<<<<

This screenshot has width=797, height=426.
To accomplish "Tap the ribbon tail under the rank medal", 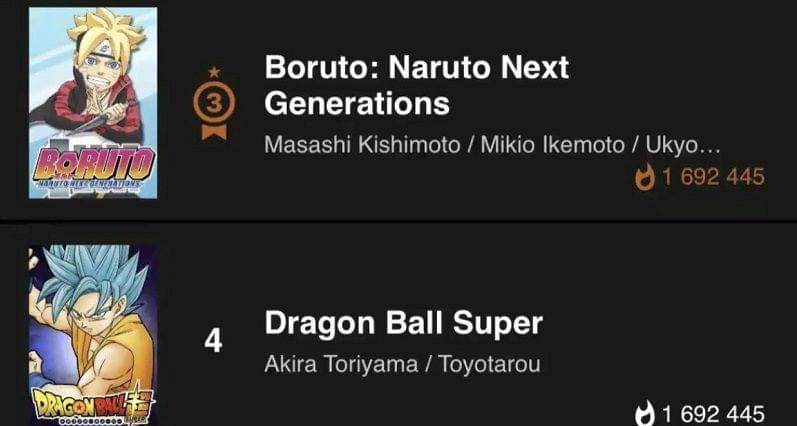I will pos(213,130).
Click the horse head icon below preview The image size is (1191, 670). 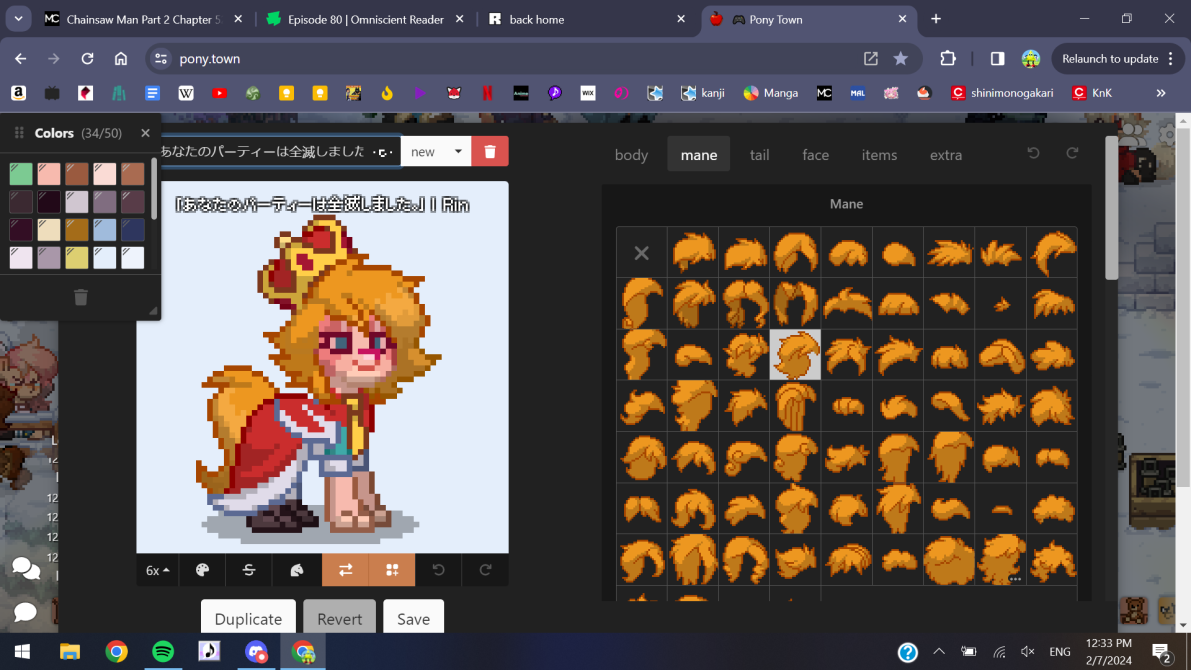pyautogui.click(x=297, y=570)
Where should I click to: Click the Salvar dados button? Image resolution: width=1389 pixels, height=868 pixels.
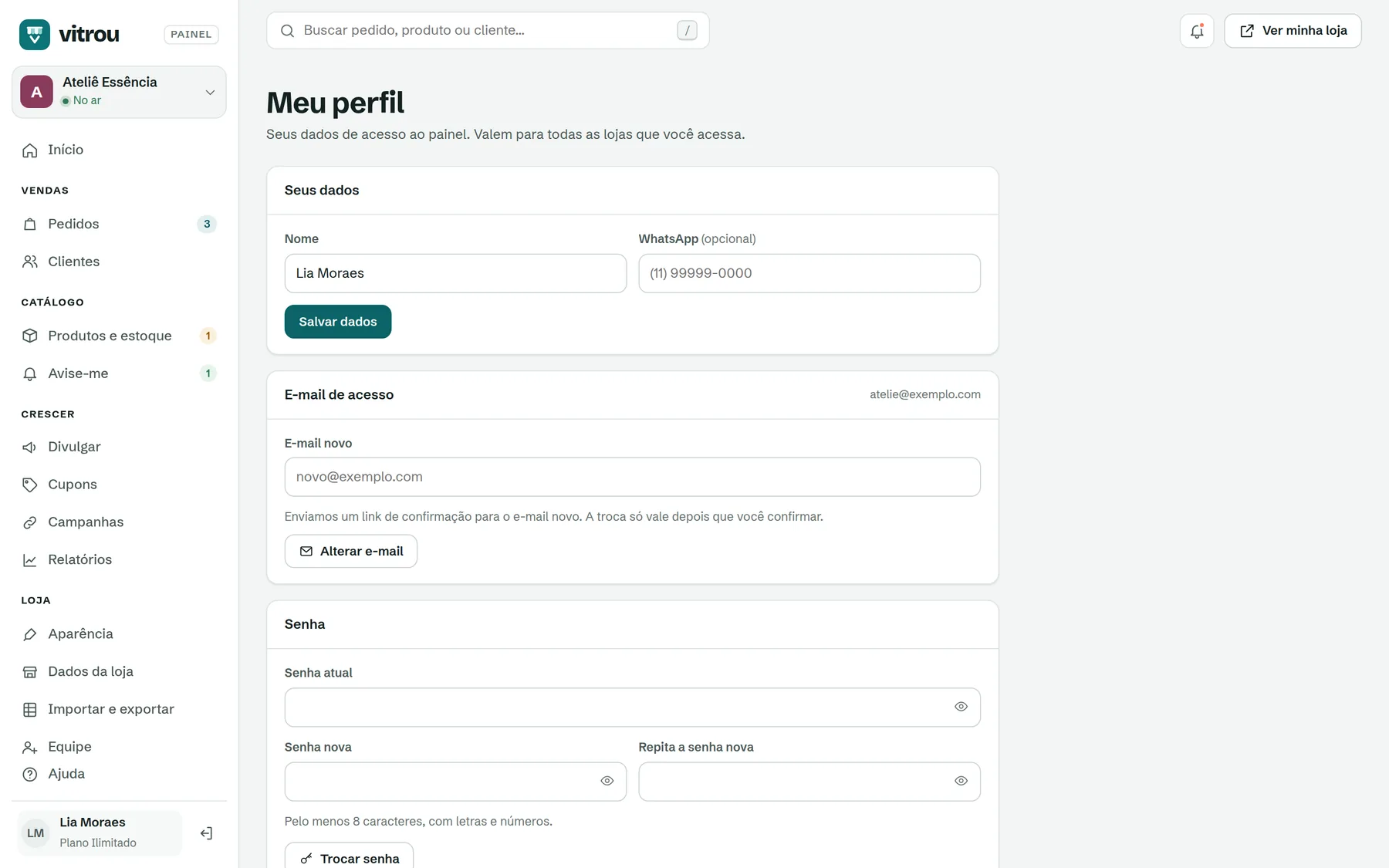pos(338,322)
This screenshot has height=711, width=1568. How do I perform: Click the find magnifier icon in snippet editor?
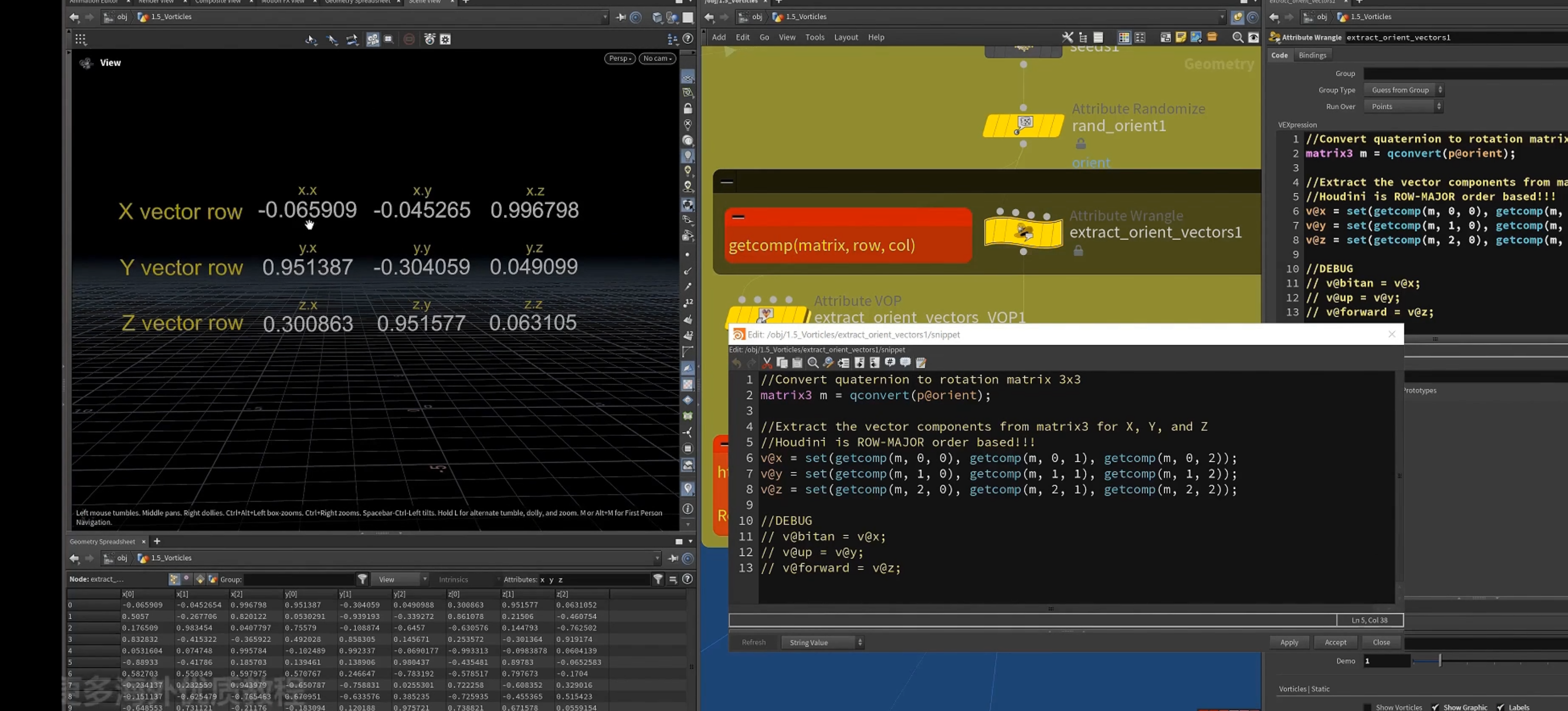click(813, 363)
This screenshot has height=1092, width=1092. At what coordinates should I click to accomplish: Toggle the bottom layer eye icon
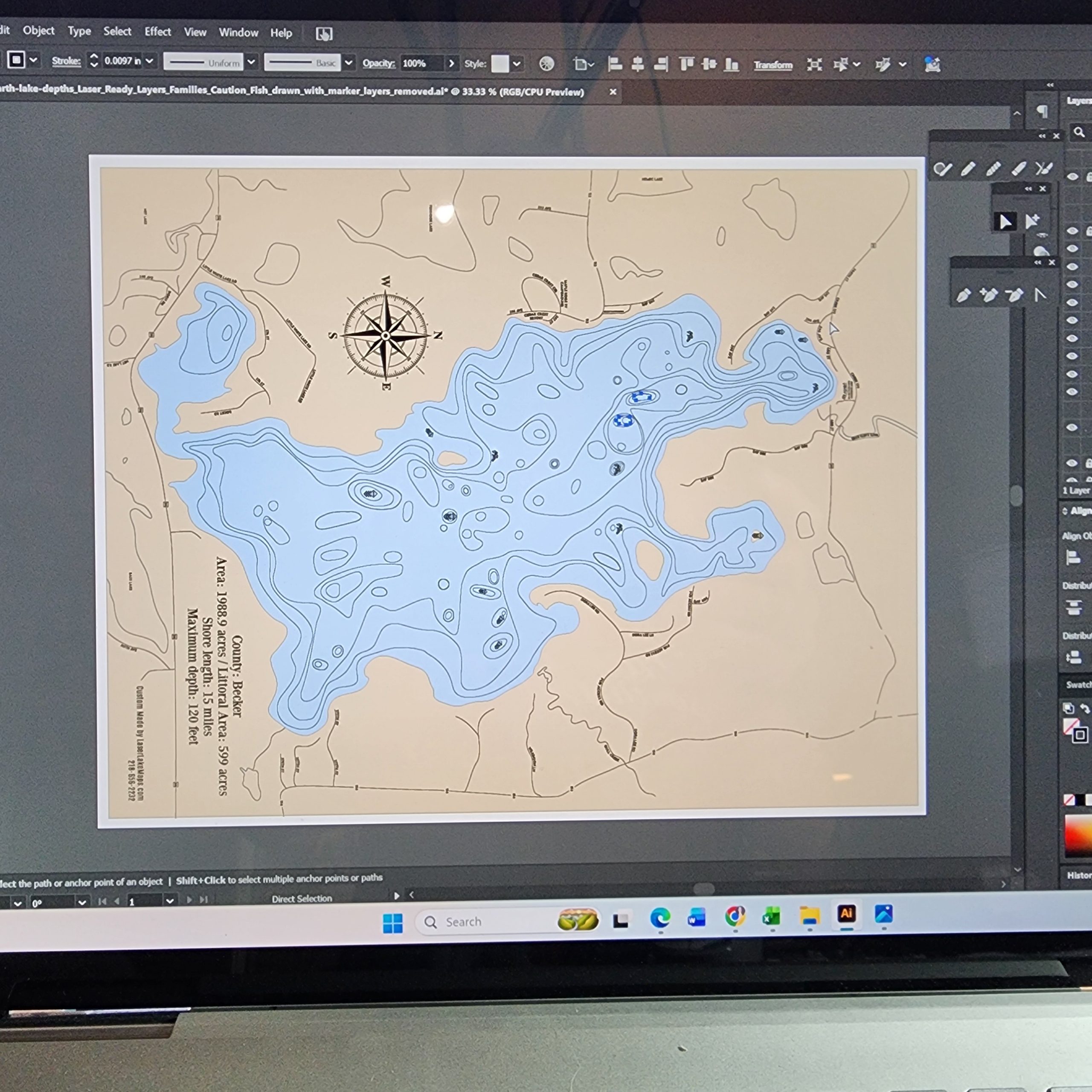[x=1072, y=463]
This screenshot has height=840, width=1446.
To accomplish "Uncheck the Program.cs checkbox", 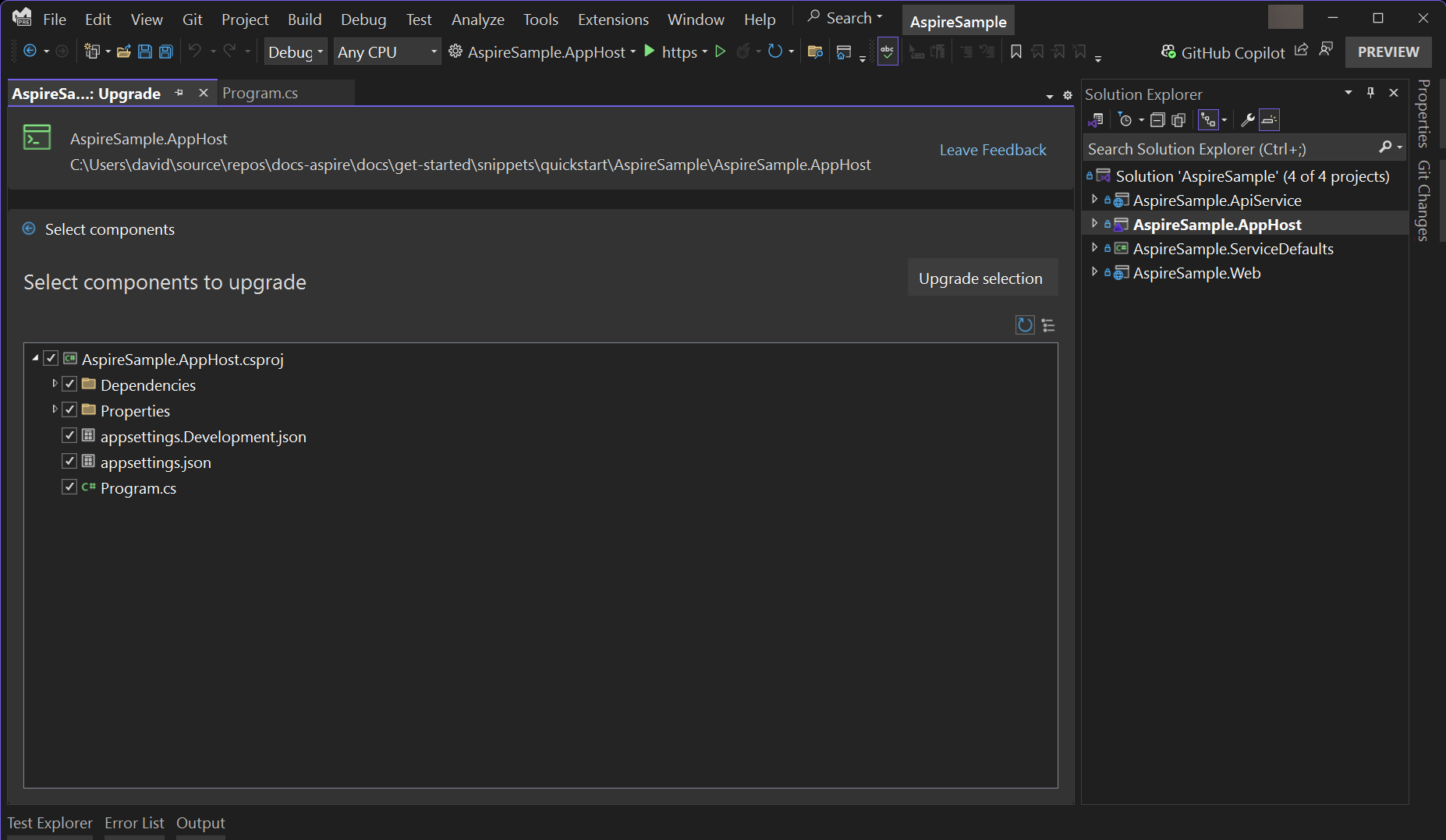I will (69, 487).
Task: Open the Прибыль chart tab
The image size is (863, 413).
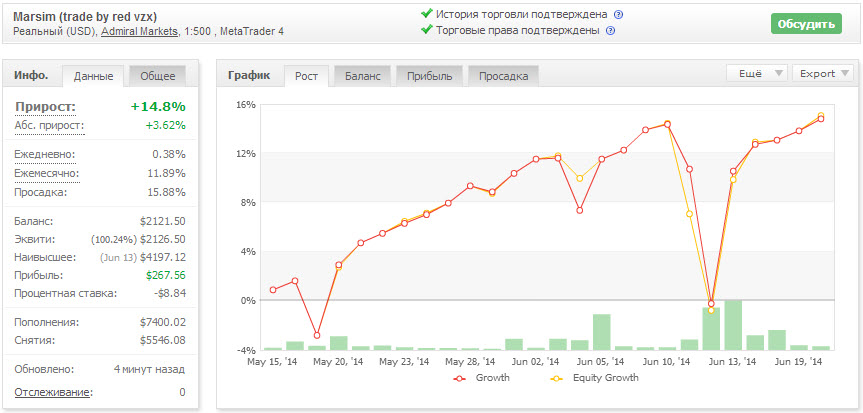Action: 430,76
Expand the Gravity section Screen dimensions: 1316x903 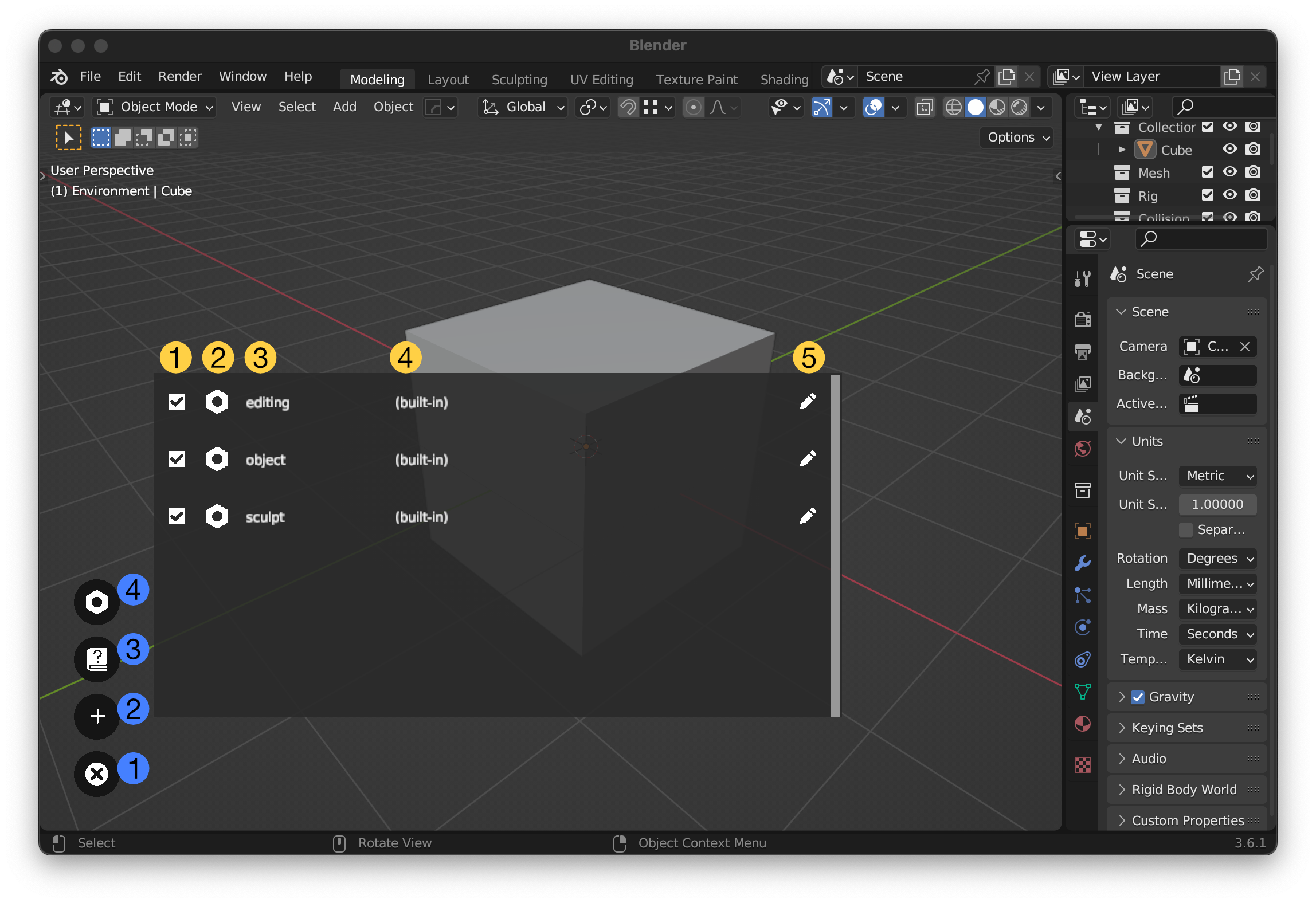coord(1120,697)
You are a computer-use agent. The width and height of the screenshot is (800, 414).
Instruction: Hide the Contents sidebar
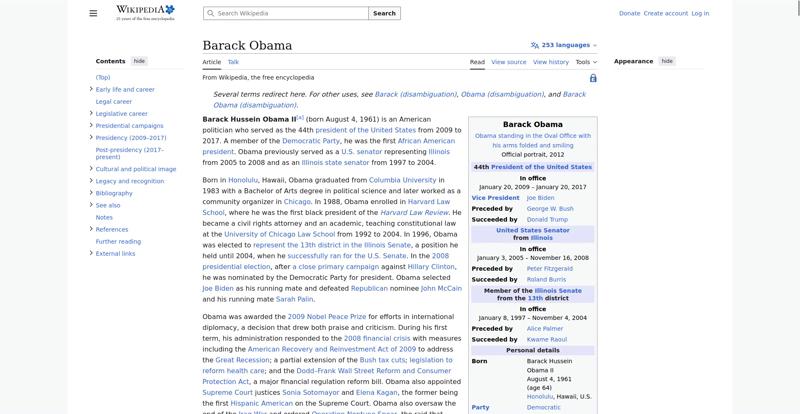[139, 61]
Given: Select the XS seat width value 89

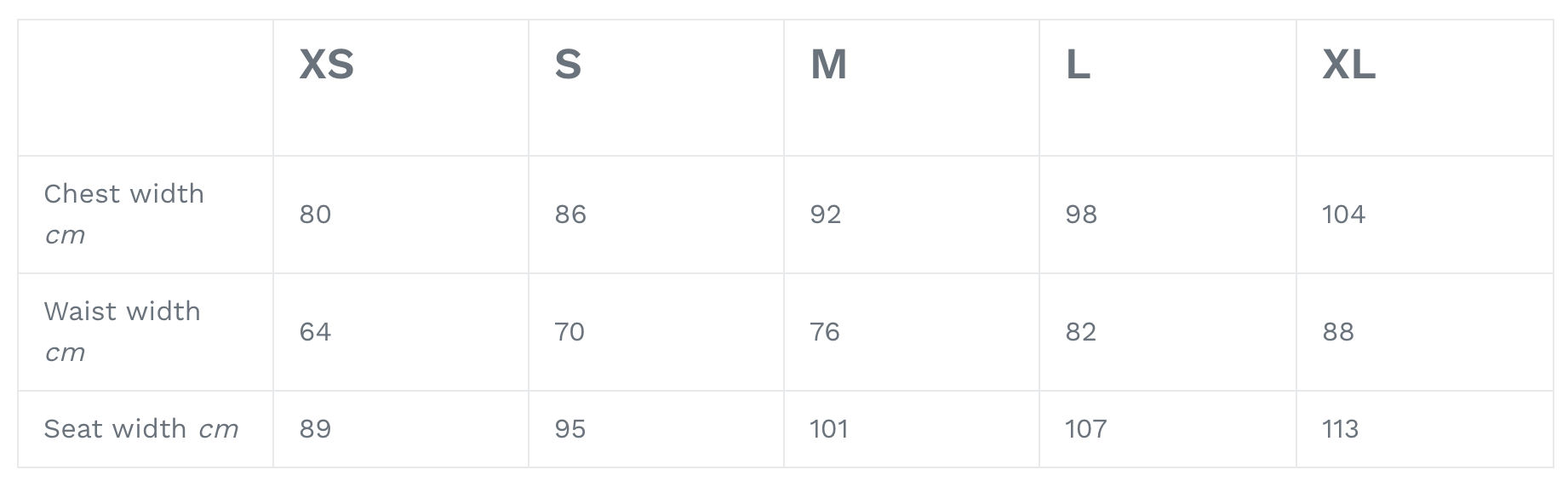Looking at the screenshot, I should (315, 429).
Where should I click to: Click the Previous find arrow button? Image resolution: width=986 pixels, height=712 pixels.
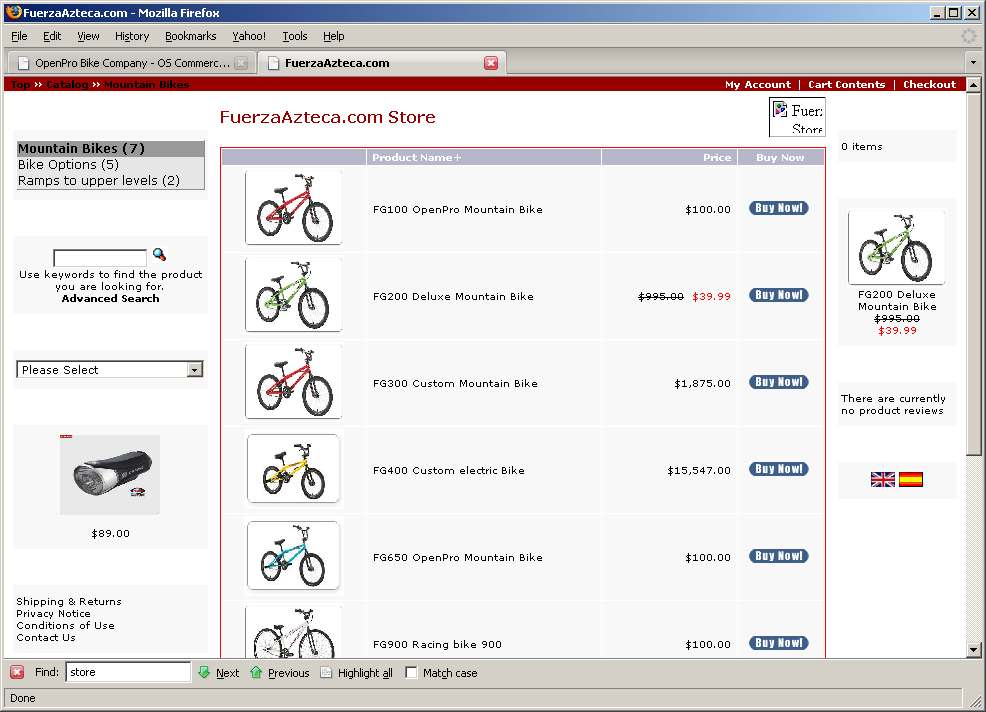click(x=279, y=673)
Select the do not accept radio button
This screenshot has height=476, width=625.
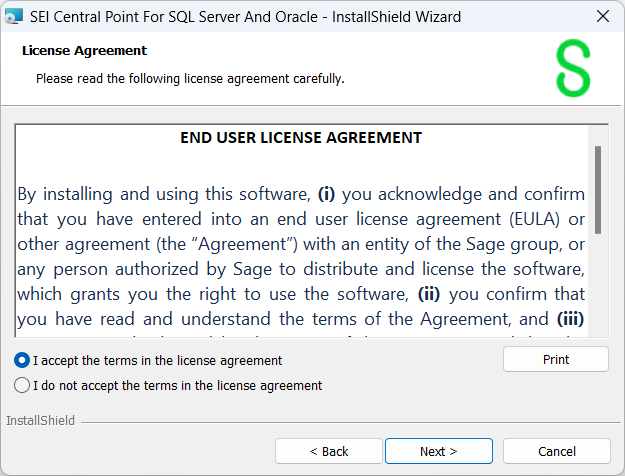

>>>>

◆ **What is required**
What you give back must be exactly the lines of the listing above from the line containing "Given: Select the XS seat width value 89" through its last line, inclusive, without pictures, please.

◆ **Exercise answer**
Given: Select the XS seat width value 89

Looking at the screenshot, I should (315, 429).
Where should I click to: Click the Previous find arrow button? Image resolution: width=986 pixels, height=712 pixels.
click(x=279, y=673)
Select the do not accept radio button
This screenshot has height=476, width=625.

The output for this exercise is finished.